Tant de sensations pour exciter l'esprit ! Embouteillages énormes, énervement et angoisses multiples furent le premier volet du voyage. Oser sortir de son confort, est-ce donc obligatoirement rencontrer le chaos ? Pourtant celui-ci n'avait rien d'inconnu, et ne modifiait rien de ce que j'étais profondément en moi-même. Le monde était foisonnant de désirs multiples, de forces aveugles, voilà tout.Je n'avais pas pris l'avion depuis plus de 40 ans... Quelle merveille que de voir les prodiges de la technologie humaine ! Je n'en finissais pas de m'interroger sur la possibilité de glisser sur l'air comme on le fait sur la terre ou sur l'eau... et de me dire que les quatre éléments dans lesquels nous évoluons sont comme les murs sécurisants d'une matrice sans faille ; ou encore que tout, absolument tout est possible dans ce monde-miracle où dès qu'une chose est imaginée, elle est réalisée.
Nous fûmes bientôt au-dessus des nuages et je pus constater que, vus de dessus, ils étaient strictement les mêmes que vus de dessous. Rien de nouveau. Monter en altitude donne une autre perspective sur les choses mais ne change guère la connaissance qu'on en a.Or, Krishnamurti parle de "Se libérer du connu". Jusqu'à présent tout me restait connu. Arthur Rimbaud a traversé le monde, avec son Bateau Ivre, sans que cela lui apporte vraiment ce qu'il attendait... Baudelaire, dans "Le Voyage", a tout tenté pour trouver "du nouveau" et n'a vu que la Mort pour le lui apporter.
Et moi, qu'allais-je trouver à Berlin ?
Des gens. Ce n'était pas "nouveau", mais c'étaient des visages, des sourires, des êtres comme moi fleurissant de vie. Quelle langue parlaient-ils ? L'allemand, l'anglais, le français, tout ce que l'on veut (que du connu...), mais il y avait surtout la langue du cœur : celle que l'on parle avec les yeux, les mains, les gestes, et qui est immédiatement comprise.
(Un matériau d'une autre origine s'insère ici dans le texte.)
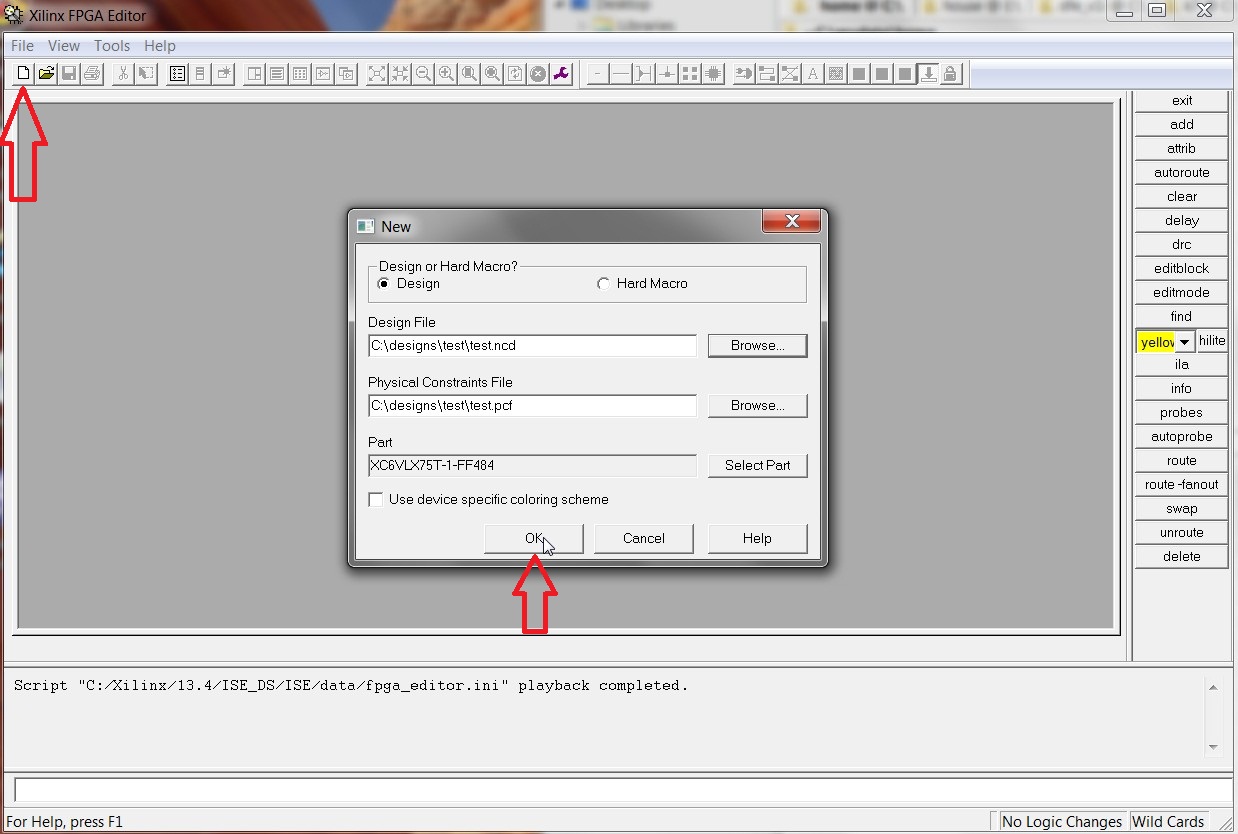This screenshot has height=834, width=1238.
Task: Toggle the Use device specific coloring scheme checkbox
Action: [x=376, y=498]
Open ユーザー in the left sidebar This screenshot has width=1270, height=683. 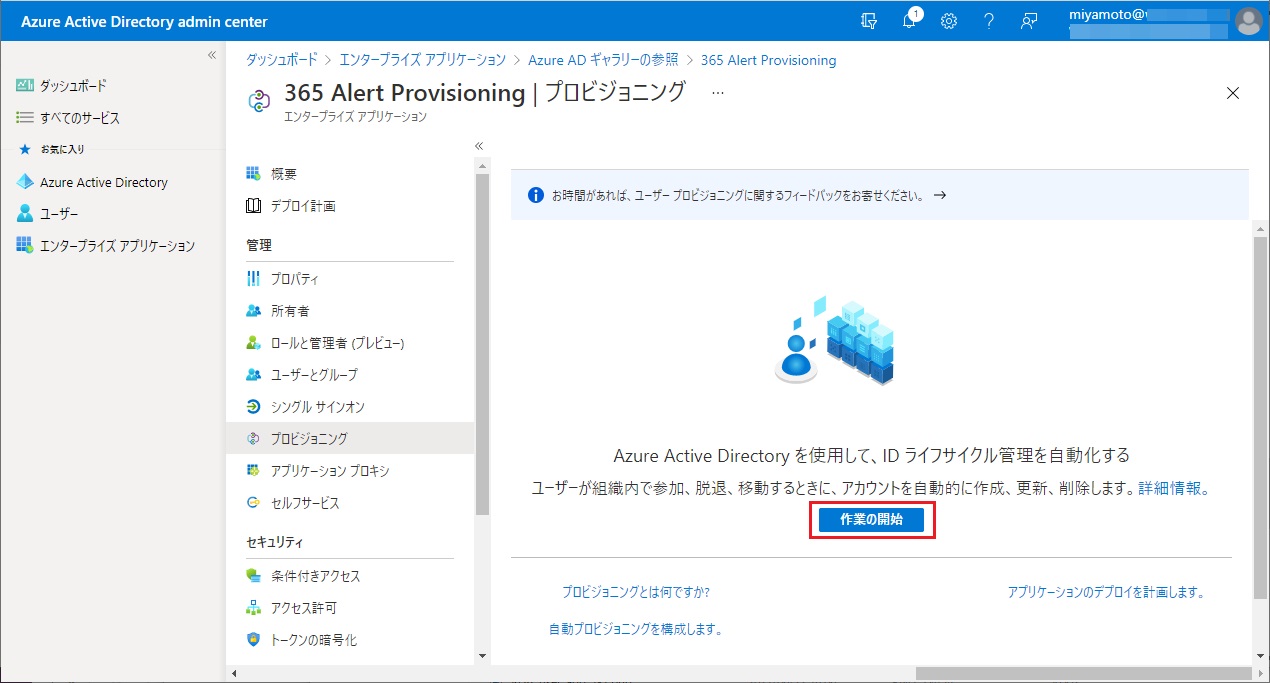tap(59, 214)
Tout de suite un petit groupe d'amitié se forma. Toujours du connu... Je n'avais pas quitté mon "nid".
Que voyais-je ? Des maisons ; des immeubles ; des rues, des voitures ; des arbres, des rivières... Tout cela était connu ! Évidemment comme la Vie est par nature imprévisible, le paysage n'avait pas forcément l'allure que j'aurais imaginée, et surtout la météo était inattendue : somptueuse, contrairement à celle abandonnée en France ! Mais pouvais-je dire que j'étais dans l'inconnu ? Je suivais un guide, un flot, et tout était toujours ce même confort que j'avais cru quitter... Même avec des douleurs aux pieds ou en étouffant de chaleur, qu'y avait-il de changé ?
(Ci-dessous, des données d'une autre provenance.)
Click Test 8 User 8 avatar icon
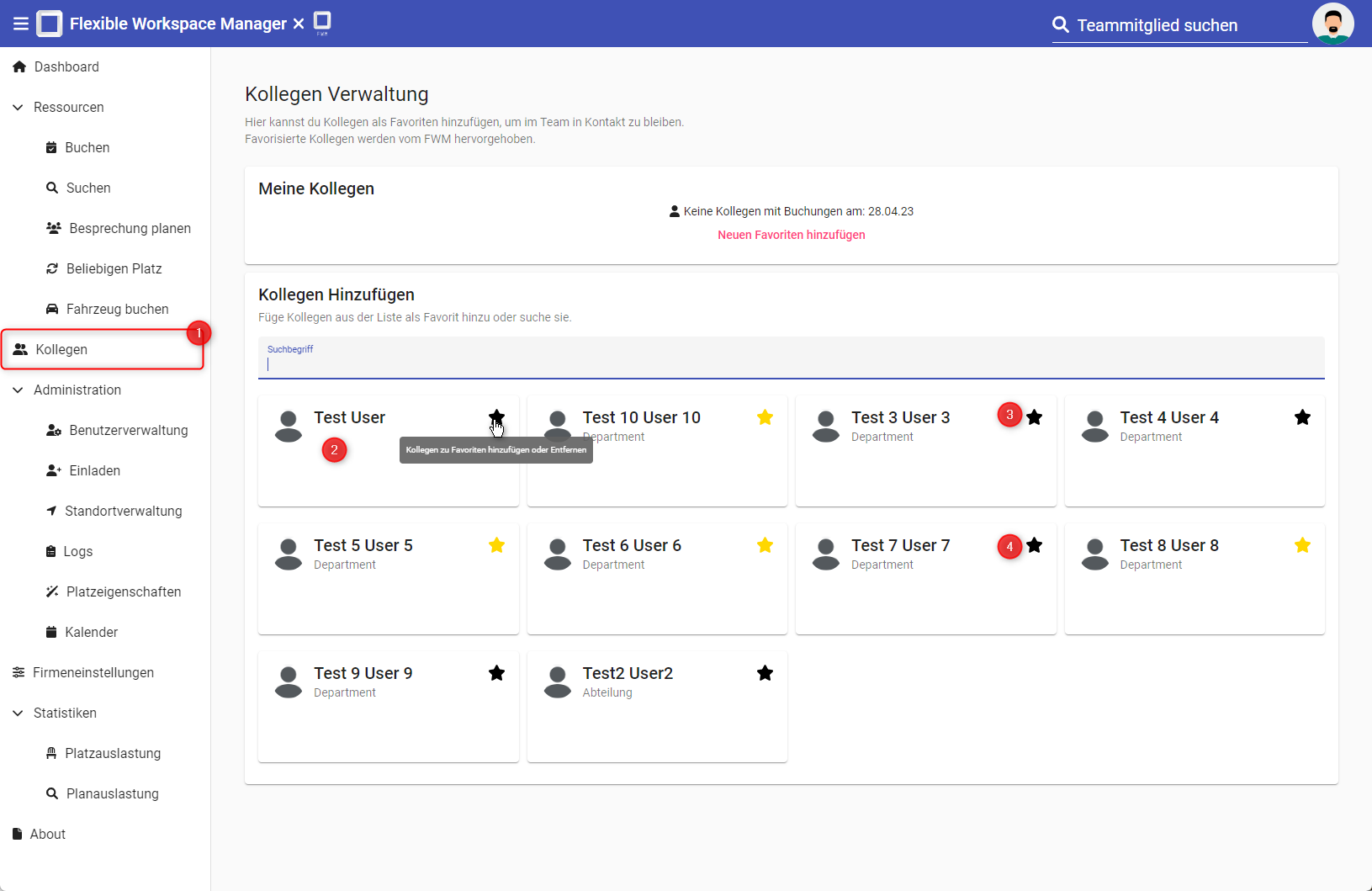This screenshot has height=891, width=1372. point(1094,554)
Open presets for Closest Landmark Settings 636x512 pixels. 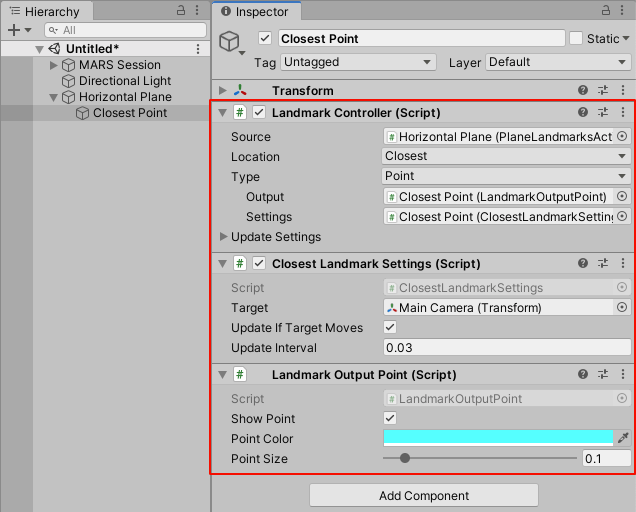click(603, 264)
Je ne pensais pas être touchée par la visite de Postdam où j'imaginais un faste de pacotille, et découvris avec étonnement un prince malheureux ne cherchant que la simplicité et réfugié dans ce que nous appellerions aujourd'hui sans nul doute « le Zen » : n'entretenir aucun souci. Rallié à la Franc-Maçonnerie et très attaché à Voltaire dont la Sagesse immense vaut largement celle de Sénèque, Frédéric II de Prusse m'apparut surtout comme un être souffrant ayant refusé d'endosser pleinement la condition pour laquelle on l'avait élevé et ayant préféré se faire creuser une tombe sans fioritures dans son jardin à côté de ses chiens.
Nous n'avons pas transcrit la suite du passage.